Thursday, January 15, 2009

“Immortality” for a Good Cause

I have long admired writer Ann Cleeves, winner of the 2008 Duncan Lawrie Dagger, not only for her crime fiction but also for her work with libraries and literacy initiatives. She helped to bring more translated fiction to British shores and championed Scandinavian crime authors during 2003’s inaugural Harrogate Festival, introducing me back then to the work of Karin Fossum (whom she then interviewed on stage as part of 2008’s CrimeFest in Bristol). Last fall, during Bouchercon in Baltimore, Cleeves participated in an international reception for Icelandic author Arnaldur Indridason.

Now, Cleeves (who’s supposed to have a new novel out next month called Red Bones) is offering crime-fiction readers an intriguing opportunity, joining fellow novelist Ian Rankin in their assistance to others. Reports Deadline Scotland:
Fans of crime fiction are being invited to buy their way into a starring role in a new novel--and help a cancer charity in the process.

The winner of author Ann Cleeves’s online auction will see themselves immortalised when her new book is published in the U.S.

The money raised will go towards the Vaila Fund--set up in memory of 16 year-old Vaila Harvey, from Shetland, who died of cancer last year.

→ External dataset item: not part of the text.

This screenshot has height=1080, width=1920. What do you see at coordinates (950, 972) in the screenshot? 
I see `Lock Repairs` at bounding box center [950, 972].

And the novel idea has been backed by fellow crime writer Ian Rankin who said it is “good fun and a great way of raising money”.

The real-life literary character will appear in Cleeves’ fourth installment of her quartet of Shetland-based books. ...

Along with her two sisters, Vaila had appeared in the first novel in the series, Raven Black [2006].

Ms. Cleeves says she usually puts real people’s names in books to thank them for helping her during the writing process, but this time has launched a bidding war to raise money for the cancer charity.